Use the entries below and reproduce exactly the lines from the one containing "Privacy Policy. (338, 2524)" down to the one containing "Home renovation (288, 98)", both of them included.

##### Supplied information

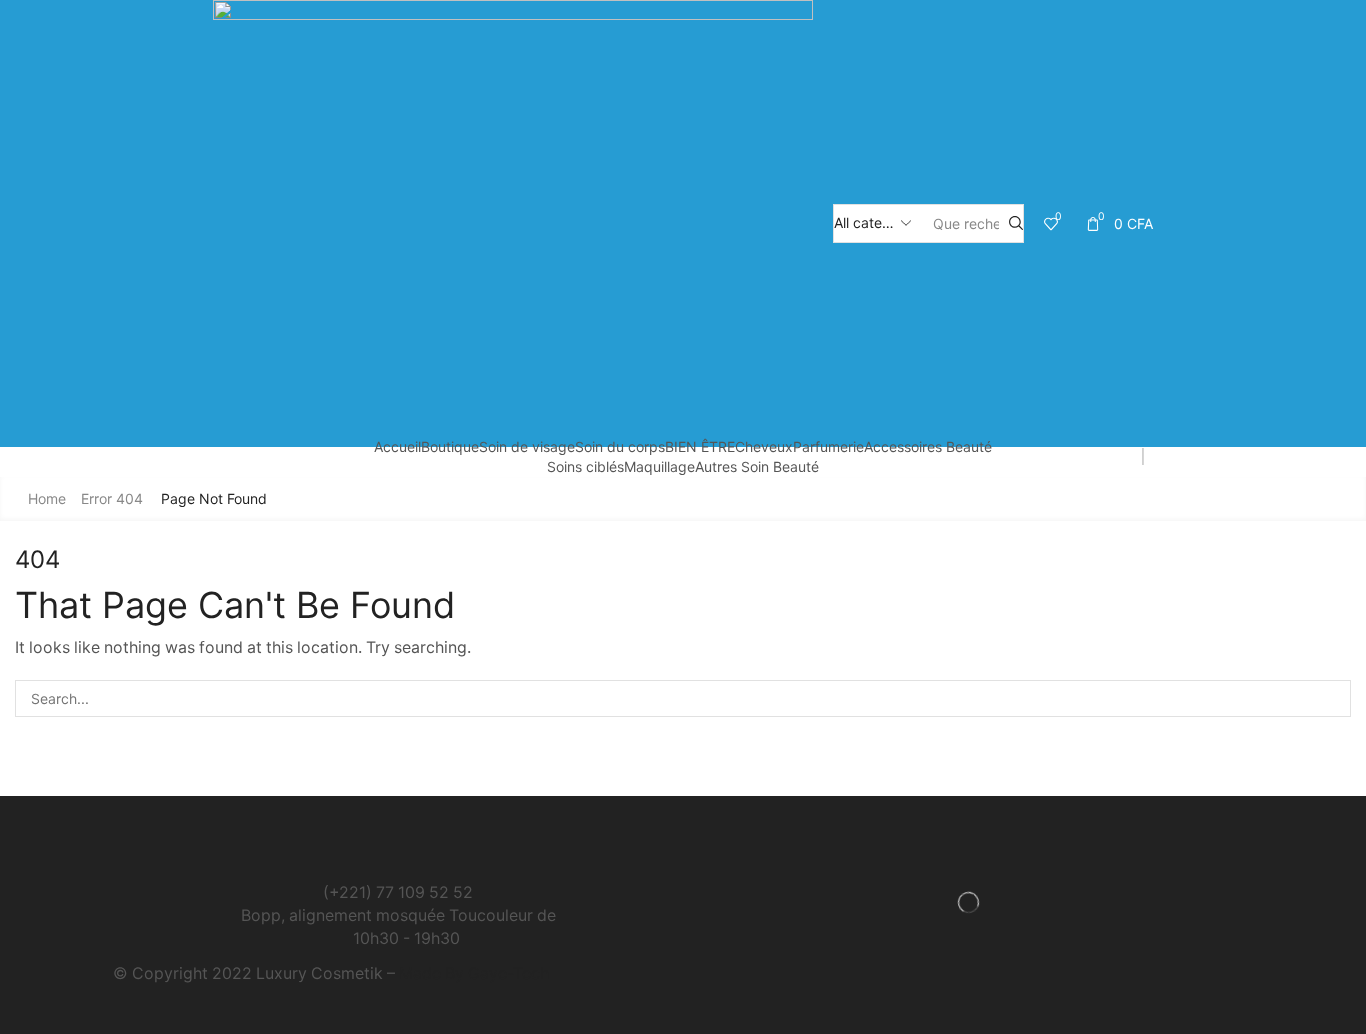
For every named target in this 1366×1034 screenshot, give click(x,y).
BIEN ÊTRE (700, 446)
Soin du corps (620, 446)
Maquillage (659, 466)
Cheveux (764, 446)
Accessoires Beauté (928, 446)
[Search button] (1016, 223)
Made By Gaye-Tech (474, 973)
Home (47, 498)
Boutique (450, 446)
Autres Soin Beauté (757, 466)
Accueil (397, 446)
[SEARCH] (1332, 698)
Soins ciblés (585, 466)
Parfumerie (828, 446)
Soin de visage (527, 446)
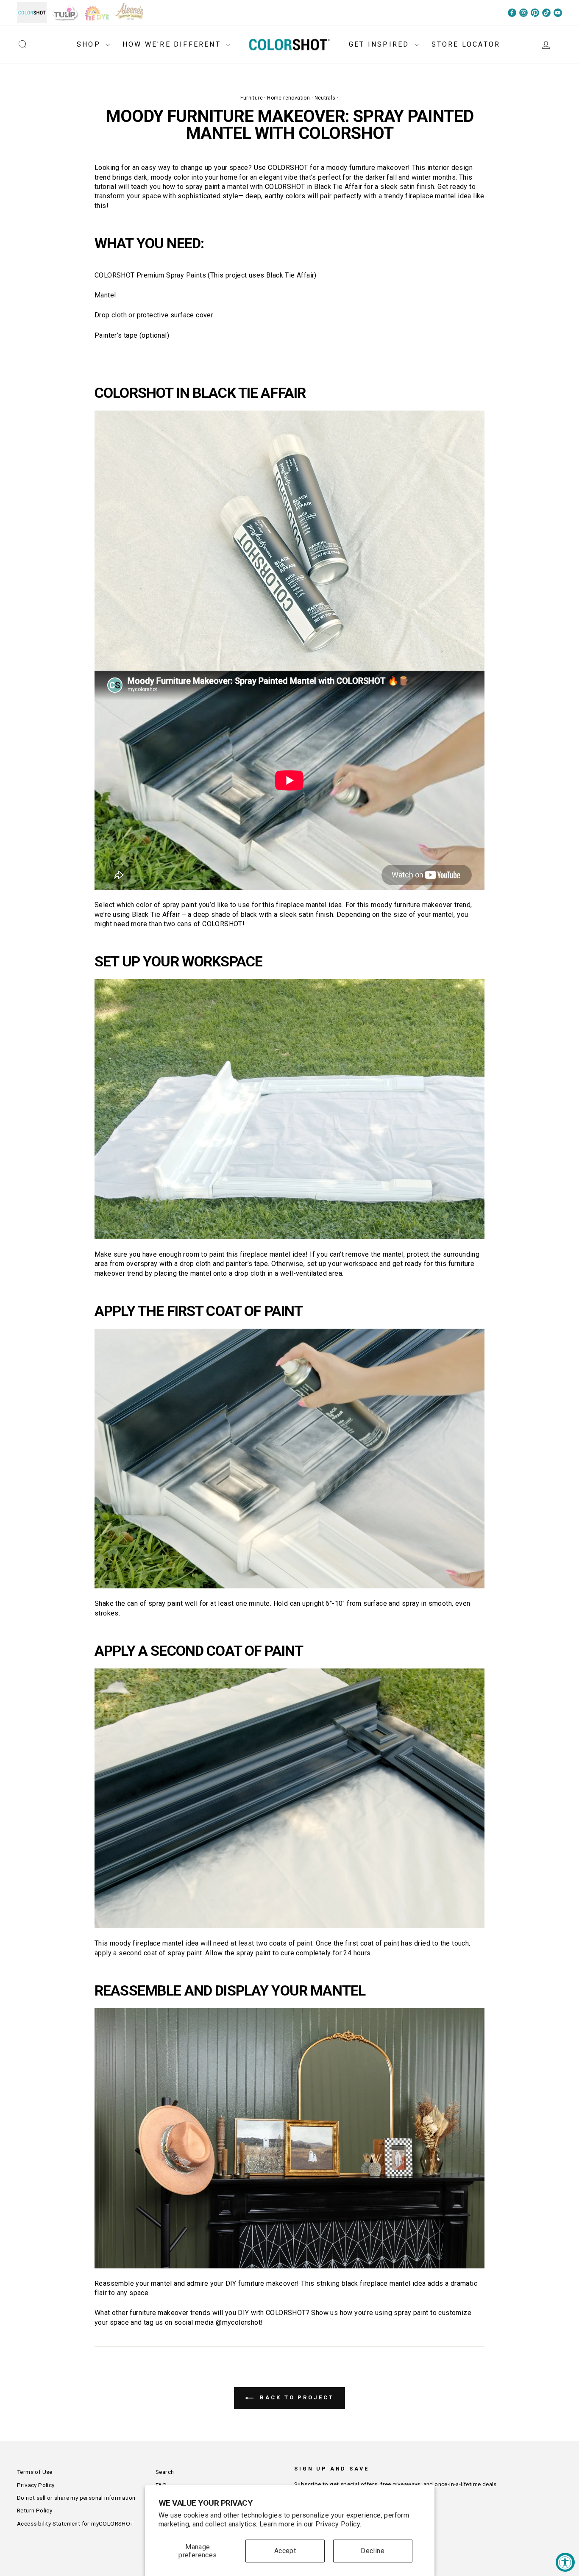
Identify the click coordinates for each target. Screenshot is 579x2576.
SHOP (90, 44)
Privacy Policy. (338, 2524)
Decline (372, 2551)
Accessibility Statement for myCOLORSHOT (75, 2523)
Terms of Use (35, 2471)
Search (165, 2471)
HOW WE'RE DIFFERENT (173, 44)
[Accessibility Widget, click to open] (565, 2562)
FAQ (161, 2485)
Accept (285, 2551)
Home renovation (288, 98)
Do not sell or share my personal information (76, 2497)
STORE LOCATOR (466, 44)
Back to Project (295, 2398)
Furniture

##########

→ **Solution for this task**:
Privacy Policy. (338, 2524)
Decline (372, 2551)
Accessibility Statement for myCOLORSHOT (75, 2523)
Terms of Use (35, 2471)
Search (165, 2471)
HOW WE'RE DIFFERENT (173, 44)
[Accessibility Widget, click to open] (565, 2562)
FAQ (161, 2485)
Accept (285, 2551)
Home renovation (288, 98)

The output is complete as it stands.